Last night was a long night-I thought we were doing alright with Sugar’s progress but around 8pm she had nothing major, but she lost her footing. Then, about an hour later she did it again.
I was typing up the daily update for the breeding program coordinator so that I could email it to her and decided to add a side note at the bottom that read:
- Sugar has “fallen” twice tonight out of the blue-I didn’t see if it was a careless slip or something odd-but she hasn’t ever done this before? Just thought I would share that if for some reason it is important?
At around 11:30pm, my phone rang but I didn’t get to it quick enough. Then I got a text saying “Call me please” from the breeding coordinator.
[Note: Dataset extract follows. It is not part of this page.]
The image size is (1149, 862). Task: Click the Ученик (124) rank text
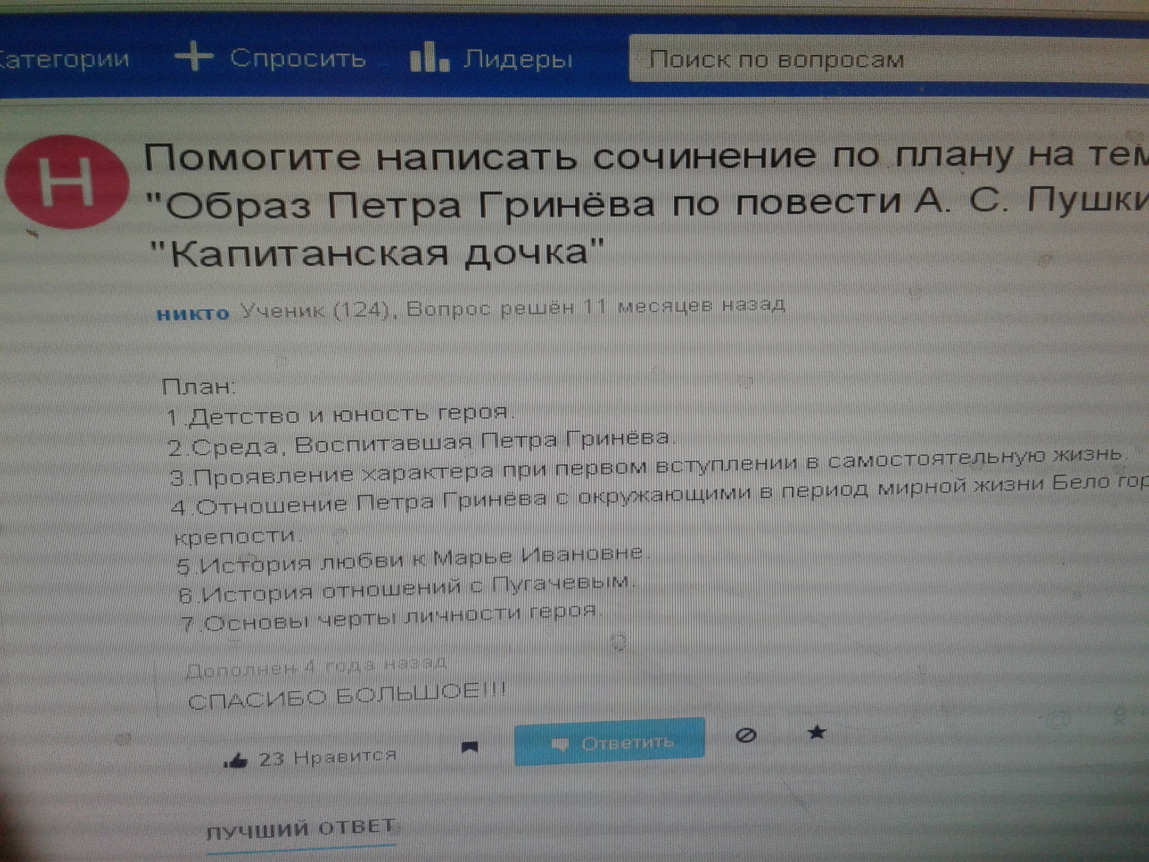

I knew something was up.
I called her back and she started asking questions about the falling. What ended up coming out of the ensuing conversation is that she had been in contact with the vet on call after receiving my nightly update and they determined that there was enough cause for concern that it MIGHT be canine eclampsia that they wanted to immediately try some measures to reduce the risk if that indeed ended up being the case. What I didn’t completely know at the time (but of course I researched after that) was that Canine Eclampsia can be deadly if not caught soon enough or treated. Although I have no vet or medical experience, the way I understood it is that Canine Eclampsia is different than the human form ; it is a low blood calcium that can cause neurological issues and can deteriorate somewhat quickly if signs and symptoms aren’t given your full attention. If caught early it is almost always curable, but the secret lies in catching the subtle clues that may not seem important-like Sugar stumbling, which isn’t typical for her but isn’t surprising with her being tired, having a c-section, etc.
Although I didn’t see the importance of that little tidbit of information, luckily there was something inside of me that made me decide to add it to the nightly update and that was an important piece of information for her to have. And luckily, part of this program is having a fabulous breeding coordinator who has a system of getting nightly updates so that she can stay on top of things that we have no understanding of!
Dora was wonderful at giving me the right amount of information to make sure that I could effectively get Sugar what she needed but yet made sure I stayed calm so that I could keep a close eye on Sugar. I had to be the eyes and ears to be able to notice if any other symptoms appeared that would require a change of plans and a trip to the vet ASAP. I was told to give her the recommended amount of calcium supplements per the Vet’s instructions, watch her closely for any signs such as continued falls, tremors, seizures, pawing at the face, as well as a few others.
Being a whelping home, I always think I’m going to be mostly concerned with the health and welfare of the puppies; I had forgotten that things can get a little problematic for the mother as well. I absolutely ADORE Sugar and the thought that she wasn’t feeling up to par and could potentially have a life threatening situation required me to switch emotional gears quickly last night.
I spent the night awake, wondering what I could do to help Sugar; laying on my air mattress on the floor right next to the whelping box (under my office desk!) while keeping my hand on her so that I could know if anything was happening like tremors or seizures. I had to fight the urge to sift through endless amounts of information on the internet because I knew that what I read would send me into a tailspin of fear for Sugar and I wouldn’t be able to keep a clear head and be the best caretaker of her if things got worse-and after that conversation close to midnight, sleep was NOT going to be my top priority!
I joked with friends saying I should be on “Hell’s Kitchen-canine style” with all of the mixing of food items I’m doing for Sugar’s meals to try to regulate her system-pumpkin, rice,wet specialty food, 3 medications and soon to be adding cottage cheese!